# unsuial way to transport bobcat



## fargotruckman (Oct 6, 2010)

i remember seeing a bobcat ad at a dealer about 30 years ago and to transport a bobcat i saw a old GM car two door maybe chevy caprice , buick lasaber olds delta 88 with trailer moveing a bobcat most likely a m610 or m700 could you do this or where bobcat adverting something you cant do


----------



## Snowzilla (Oct 24, 2009)

I guess anything is possible. Hopefully the trailer had brakes. Back then cars had actual frames. If your interested in Bobcat history there is a decent hard bound book available with many photos of the beginnings. I bought mine at a Borders.
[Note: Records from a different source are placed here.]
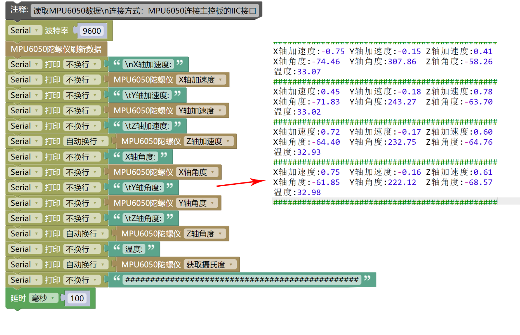This screenshot has width=520, height=335.
Task: Open the 自动换行 dropdown on the Z轴加速度 row
Action: (86, 142)
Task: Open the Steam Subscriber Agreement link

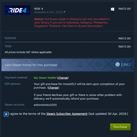Action: click(x=67, y=114)
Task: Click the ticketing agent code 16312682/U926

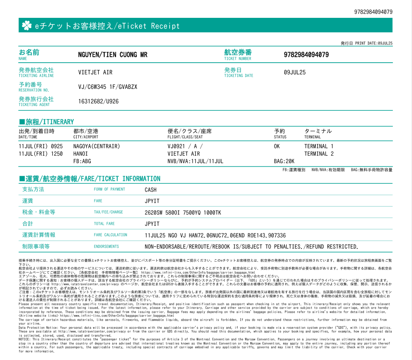Action: (x=98, y=101)
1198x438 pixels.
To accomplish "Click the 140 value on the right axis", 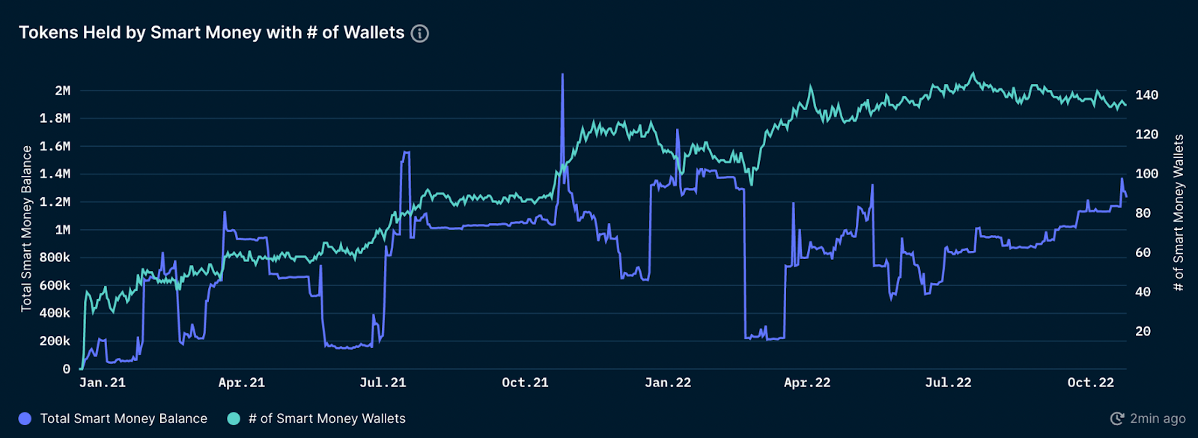I will [1146, 95].
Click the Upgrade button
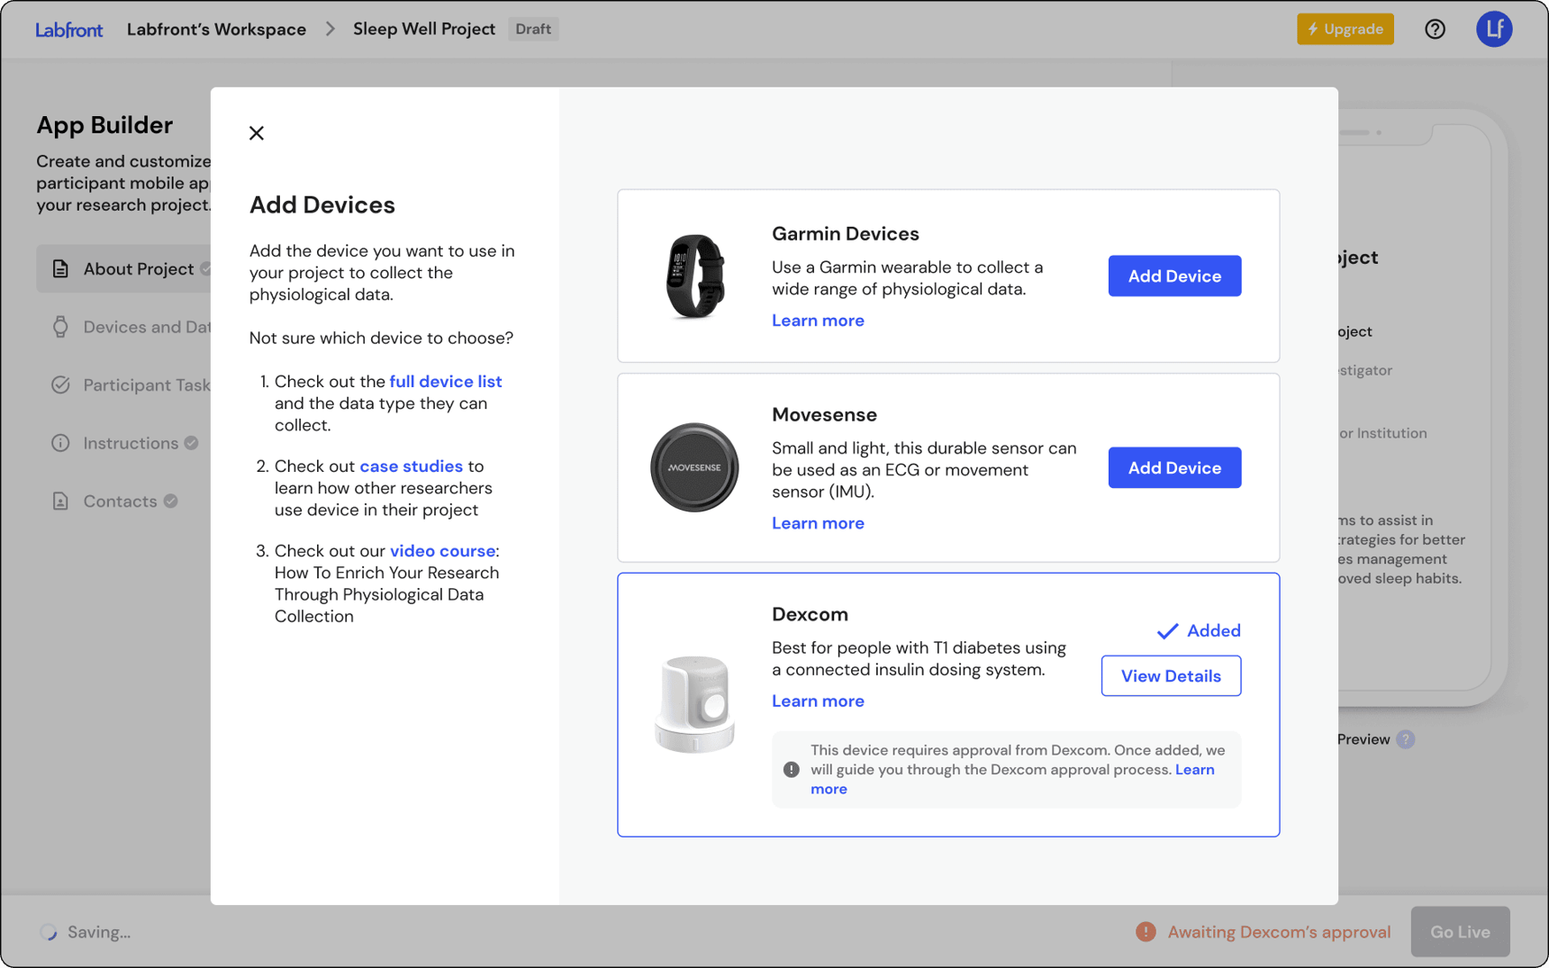The image size is (1549, 968). 1345,29
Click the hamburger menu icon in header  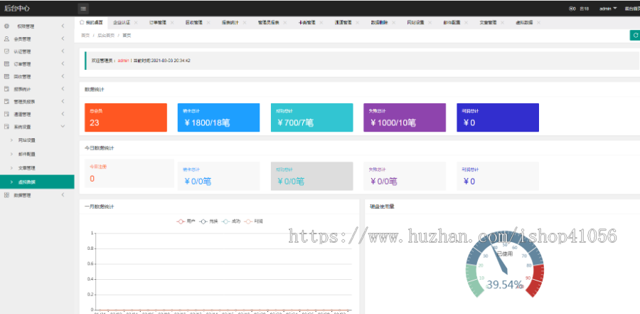coord(83,9)
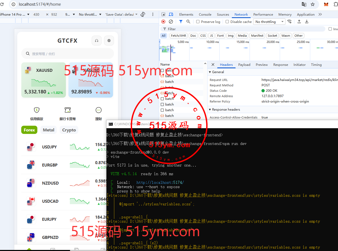Click the currency search input field
Screen dimensions: 338x251
tap(67, 54)
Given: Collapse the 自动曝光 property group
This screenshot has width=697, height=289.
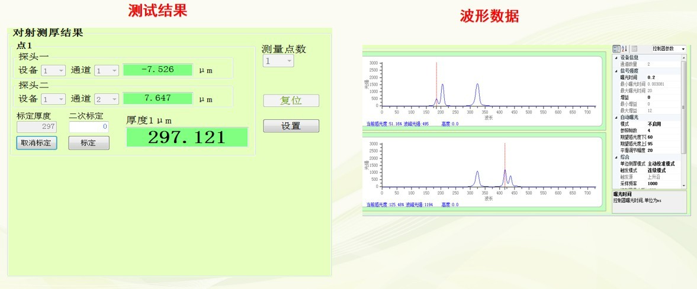Looking at the screenshot, I should tap(615, 117).
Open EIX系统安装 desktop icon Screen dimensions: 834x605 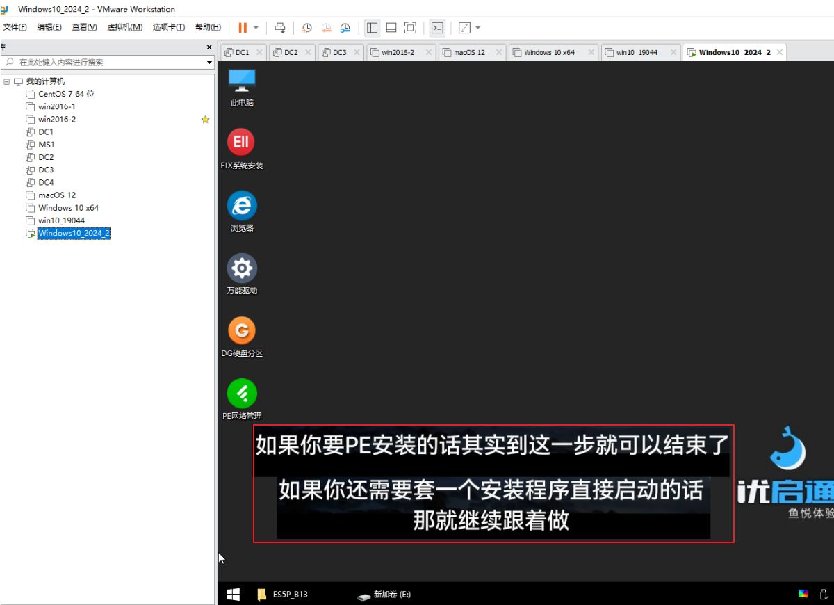click(242, 143)
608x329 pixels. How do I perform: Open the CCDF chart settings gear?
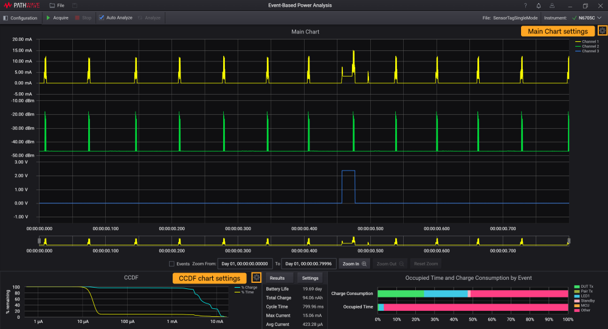[x=257, y=278]
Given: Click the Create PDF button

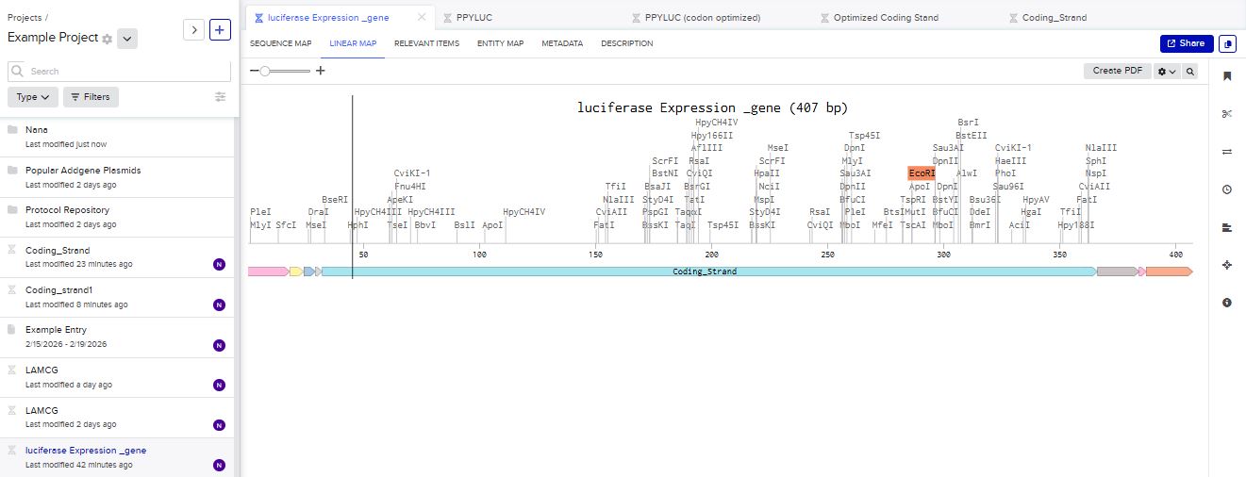Looking at the screenshot, I should 1117,71.
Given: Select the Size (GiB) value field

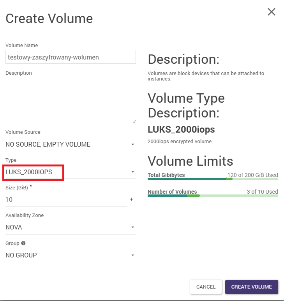Looking at the screenshot, I should 66,200.
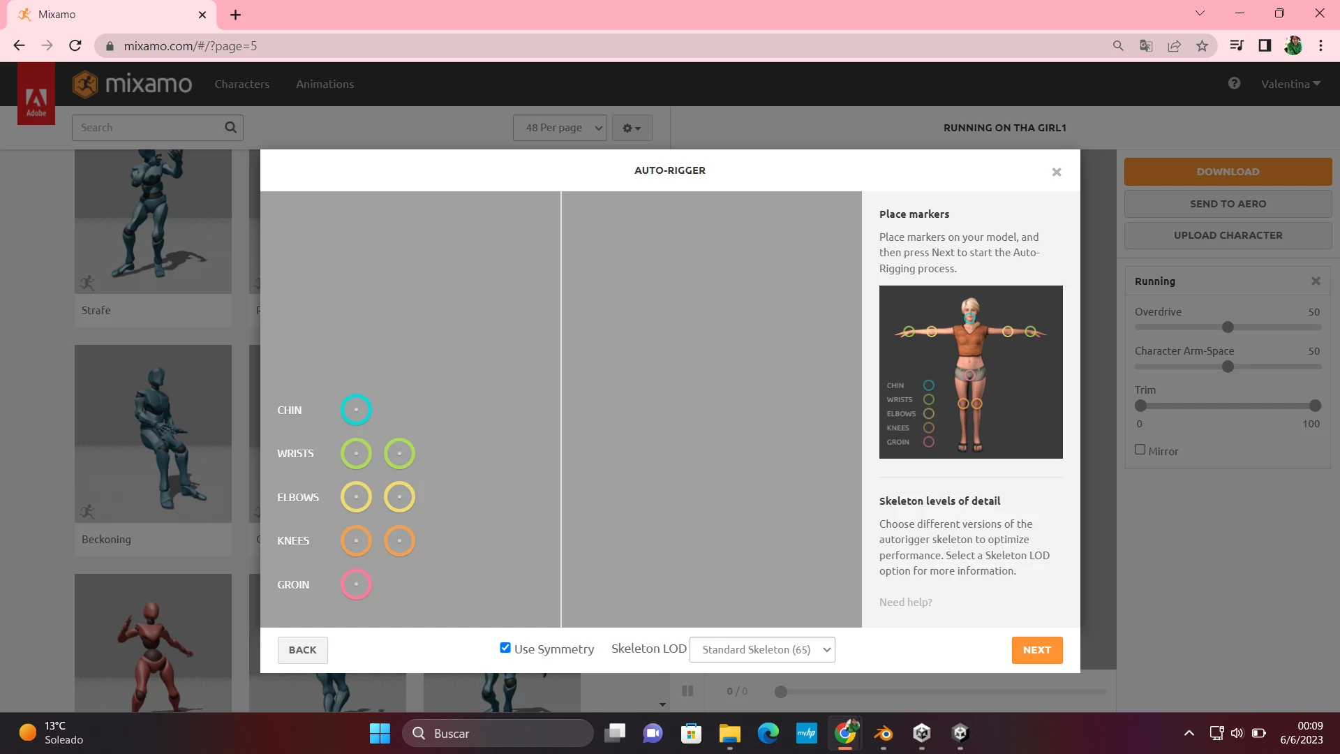Pause the animation playback
This screenshot has height=754, width=1340.
[687, 691]
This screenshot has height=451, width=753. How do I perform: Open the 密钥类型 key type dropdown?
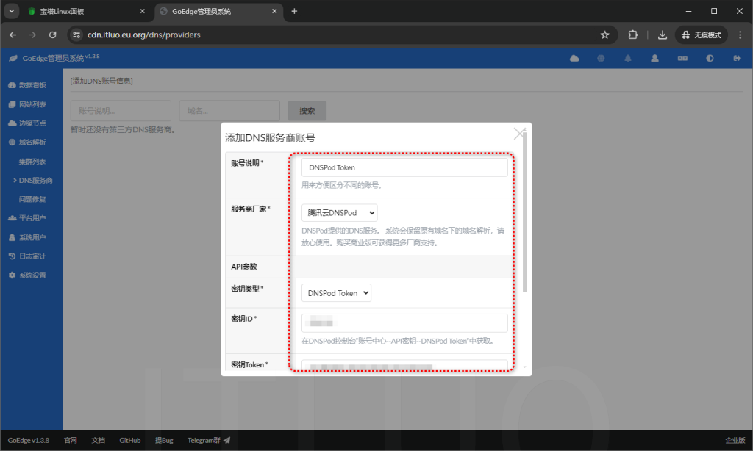click(x=336, y=292)
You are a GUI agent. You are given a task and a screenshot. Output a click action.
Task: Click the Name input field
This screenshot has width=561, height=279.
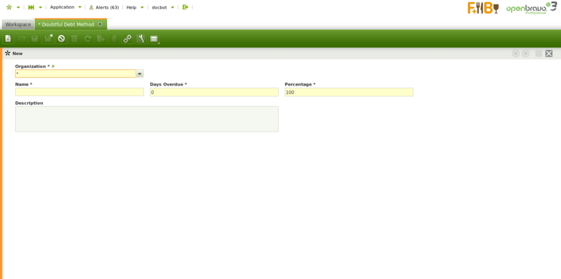coord(79,92)
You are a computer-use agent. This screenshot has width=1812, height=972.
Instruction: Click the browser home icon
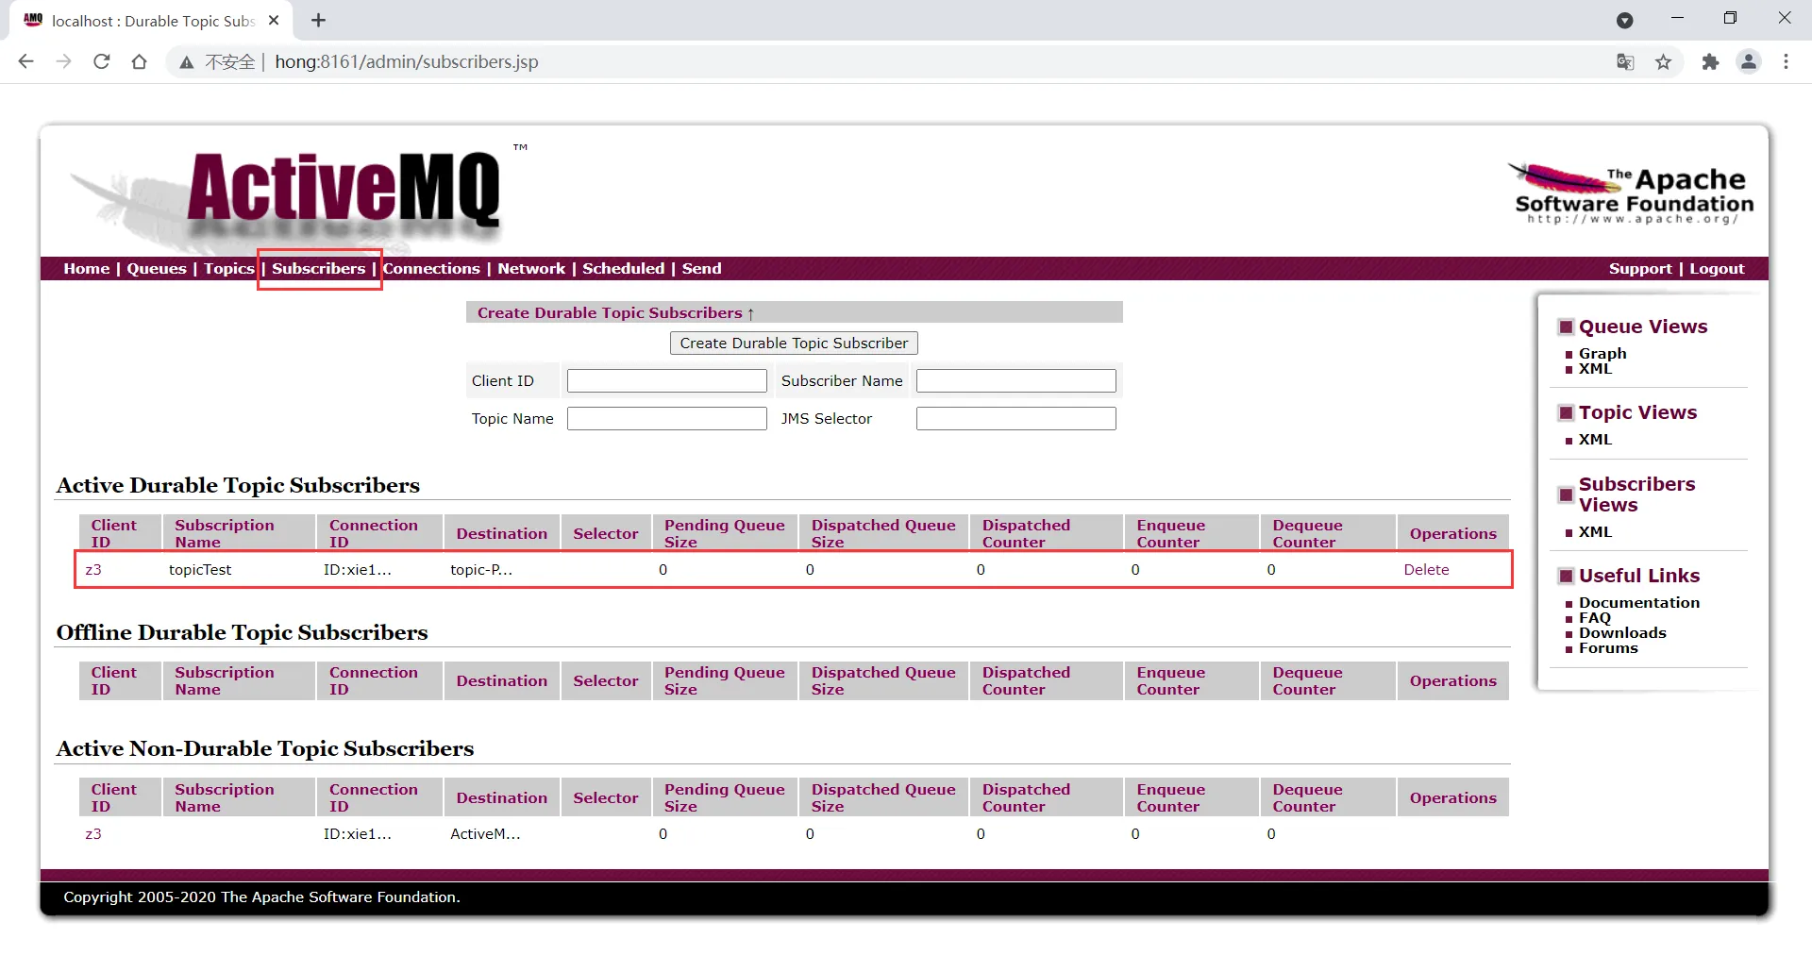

http://www.amazon.com/Bobcat-Fifty-Years-Martin-Padgett/dp/0760328145/ref=cm_lmf_img_2_rsrsrs0


----------



## cretebaby (Aug 23, 2008)

fargotruckman;1180294 said:


> i remember seeing a bobcat ad at a dealer about 30 years ago and to transport a bobcat i saw a old GM car two door maybe chevy caprice , buick lasaber olds delta 88 with trailer moveing a bobcat most likely a m610 or m700 could you do this or where bobcat adverting something you cant do


That would have been no problem for those cars.


----------



## Snowzilla (Oct 24, 2009)

p.s. Cars can be used for many things...like hauling horses.


----------



## purpleranger519 (Jan 1, 2006)

Snowzilla;1180360 said:


> p.s. Cars can be used for many things...like hauling horses.


That highway where they saw this guy and got this video is about a mile from me.


----------



## Snowzilla (Oct 24, 2009)

purpleranger519;1180390 said:


> That highway where they saw this guy and got this video is about a mile from me.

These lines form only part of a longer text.